Worthy

Luke 7: 7

For that reason I did not even consider myself worthy to come to You.

I promised you last week I would write on worthiness. It is often difficult to accept all Jesus and the Father have for us because in the deepest part of our spirits/hearts, we don’t believe we are worthy of their gifts. Let me cut through all the theology for you and make this easy. The way to deal with this feeling of unworthiness is to accept a simple truth. You are unworthy. Whew! Now that is over, and we can move on.

This is the way I was able to get free of my feelings of unworthiness. Once I accepted that I was unworthy, I looked to Jesus to be worthy for me. I never again have to worry about being worthy because he already did it for me. I can never earn even the smallest of the gifts they give me. I can’t earn the right to salvation, the right to talk with God or anything else. I am unworthy of their kind attentions. They love me anyway and that is where we must bask.

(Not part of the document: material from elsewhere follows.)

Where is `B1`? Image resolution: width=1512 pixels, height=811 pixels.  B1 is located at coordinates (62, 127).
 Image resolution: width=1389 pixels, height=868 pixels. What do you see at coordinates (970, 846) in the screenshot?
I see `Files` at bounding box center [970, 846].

In a way, it is arrogance that keeps me thinking I need to be worthy. Once I understood that I wasn’t, I was able to take my eyes off myself entirely and put them on Jesus. Looking at who he is and what he has done is an absolute cure for feelings of insecurity, unrighteousness and unworthiness. If I have any worth at all, it is because of who I am in him. Wow! That is a lot of pressure off our shoulders. Love never required us to be worthy. Look at the world. We do not deserve God’s goodness. He loves us anyway and, brother, that is some good news.